* [TASK DETAILS]: Where a line of the records holds the string "card", copy that line.

Saved entries
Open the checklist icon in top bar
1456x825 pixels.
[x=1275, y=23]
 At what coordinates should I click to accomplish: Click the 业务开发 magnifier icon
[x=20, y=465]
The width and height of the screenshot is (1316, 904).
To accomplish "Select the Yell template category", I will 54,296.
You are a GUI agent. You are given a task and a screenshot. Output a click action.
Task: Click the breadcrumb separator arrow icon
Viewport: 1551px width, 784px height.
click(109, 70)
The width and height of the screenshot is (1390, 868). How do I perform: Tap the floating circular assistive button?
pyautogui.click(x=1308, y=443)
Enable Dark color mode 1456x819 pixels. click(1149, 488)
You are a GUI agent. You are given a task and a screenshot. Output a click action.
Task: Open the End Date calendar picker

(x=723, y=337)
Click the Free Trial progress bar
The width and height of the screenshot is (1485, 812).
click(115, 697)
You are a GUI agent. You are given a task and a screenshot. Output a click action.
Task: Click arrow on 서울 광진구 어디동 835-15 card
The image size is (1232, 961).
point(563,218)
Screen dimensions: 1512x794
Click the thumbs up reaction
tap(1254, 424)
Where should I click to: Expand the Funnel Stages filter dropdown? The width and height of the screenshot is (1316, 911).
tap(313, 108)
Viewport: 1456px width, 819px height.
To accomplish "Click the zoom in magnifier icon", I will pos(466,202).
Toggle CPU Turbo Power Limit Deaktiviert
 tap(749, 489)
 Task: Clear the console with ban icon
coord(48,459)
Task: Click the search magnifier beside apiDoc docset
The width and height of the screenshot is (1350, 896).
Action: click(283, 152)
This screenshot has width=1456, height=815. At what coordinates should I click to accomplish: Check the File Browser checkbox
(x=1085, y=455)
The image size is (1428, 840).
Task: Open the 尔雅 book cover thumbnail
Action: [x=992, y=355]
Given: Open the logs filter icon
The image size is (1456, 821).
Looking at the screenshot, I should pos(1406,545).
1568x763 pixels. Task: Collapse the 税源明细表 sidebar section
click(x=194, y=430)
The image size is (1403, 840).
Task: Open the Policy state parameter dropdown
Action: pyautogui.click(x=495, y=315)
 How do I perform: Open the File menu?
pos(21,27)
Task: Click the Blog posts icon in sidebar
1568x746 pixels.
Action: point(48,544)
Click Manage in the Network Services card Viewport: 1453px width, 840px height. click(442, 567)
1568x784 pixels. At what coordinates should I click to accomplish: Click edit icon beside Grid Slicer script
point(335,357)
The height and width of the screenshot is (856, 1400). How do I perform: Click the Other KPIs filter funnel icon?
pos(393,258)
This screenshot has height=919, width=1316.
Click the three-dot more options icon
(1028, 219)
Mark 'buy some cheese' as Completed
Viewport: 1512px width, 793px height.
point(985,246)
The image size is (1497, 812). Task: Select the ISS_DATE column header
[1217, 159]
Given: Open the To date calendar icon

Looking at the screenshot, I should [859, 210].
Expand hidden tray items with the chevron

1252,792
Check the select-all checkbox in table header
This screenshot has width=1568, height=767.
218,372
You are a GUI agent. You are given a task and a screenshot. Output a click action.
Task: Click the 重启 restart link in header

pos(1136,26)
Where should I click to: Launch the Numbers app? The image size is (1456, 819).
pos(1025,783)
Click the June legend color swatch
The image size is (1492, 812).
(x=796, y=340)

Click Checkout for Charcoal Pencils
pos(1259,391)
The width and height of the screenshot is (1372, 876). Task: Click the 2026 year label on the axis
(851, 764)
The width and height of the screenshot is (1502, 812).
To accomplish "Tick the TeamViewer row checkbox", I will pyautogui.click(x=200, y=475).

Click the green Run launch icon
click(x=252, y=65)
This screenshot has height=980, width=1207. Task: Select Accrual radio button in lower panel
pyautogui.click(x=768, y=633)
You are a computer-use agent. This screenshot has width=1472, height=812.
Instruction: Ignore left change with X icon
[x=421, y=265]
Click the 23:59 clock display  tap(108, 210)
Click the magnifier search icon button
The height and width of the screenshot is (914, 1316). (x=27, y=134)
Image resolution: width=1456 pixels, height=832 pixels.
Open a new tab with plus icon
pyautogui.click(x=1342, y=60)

* [RESULT OF THIS EXERCISE]:
Task: Click arrow on 서울 광진구 어디동 835-15 card
Click Manage in the Network Services card Viewport: 1453px width, 840px height. click(442, 567)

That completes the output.